Working within a managed care health plan (HMO or PPO) can be simple, as long as you follow the simple guidelines that were given to you when you signed up for the plan. But what happens when you or your dependents require services outside of what the plan will cover? For instance, you would like to go to an out of state specialist for a second opinion concerning a cancer diagnosis or you would like you child with cerebral palsy to receive cutting edge therapy that is not yet FDA approved.
The basic premise of both HMO and PPO plans is that in order to receive full coverage for medical care you must receive services within their network of providers. If you have an HMO no claims will be paid for non-network services without a referral. For those in a PPO plan payment of these non-network claims will be at a much reduced rate. Therefore, it is imperative that you get proper authorization for non-network care otherwise you may be asked to pay hundreds or thousands of dollars in out of pocket expenses.
Your closest ally in trying to get approval for non-network services will be your primary care physician (PCP). As a managed care patient, all of your care should already be coordinated by your PCP and they will be in the best position to know what are the most appropriate medical treatments for your condition. Once you and your PCP have determined that out of network care is required, ask him to write a letter pleading your case. Along with this letter, be sure to gather together any letters from specialists and diagnostic test results relative to your condition. You may also want to do a bit of research on your own that will support your case. Browse the internet to find articles or studies that support the medical services you are trying to get approved.

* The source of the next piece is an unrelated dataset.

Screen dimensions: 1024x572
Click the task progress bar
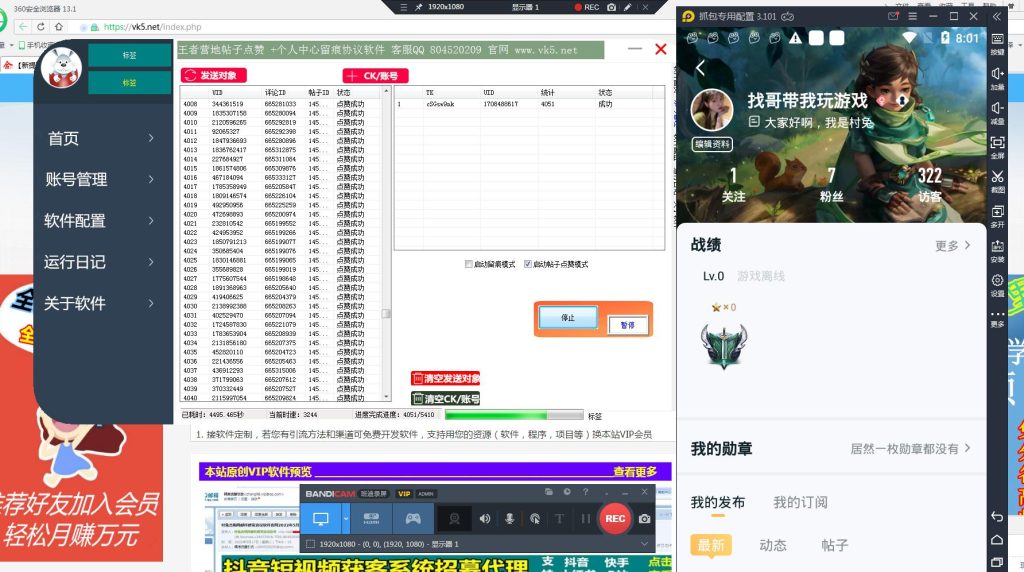click(513, 415)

Next you will draft the actual letter to your insurance company. Be sure when you address the letter it is going to their street address and not a PO Box. Within your letter indicate why you feel non-network care is warranted and try to be as specific as possible. Be also very comprehensive about what you are asking to be included in your referral. Are you asking for just a second opinion? Are you requesting lab work in conjunction with an office consultation? Are you looking to have more than one appointment? In your letter clearly state when you expect a response from the insurance company, but a reasonable timeline is approximately two weeks. Remember to be pleasant yet assertive in the tone of your letter. The old adage about catching more flies with honey than with vinegar is absolutely true. Once your letter is fully crafted be sure that you send the letter via certified mail.
Being ill or injured is unpleasant at best. At worst, it is painful, frightening and overwhelming. Dealing with your insurance carrier in order to get the medical care that best suits your condition should not be an additional stress that is heaped upon your already frail self. Follow these guidelines closely and you should soon be on a pathway to healing.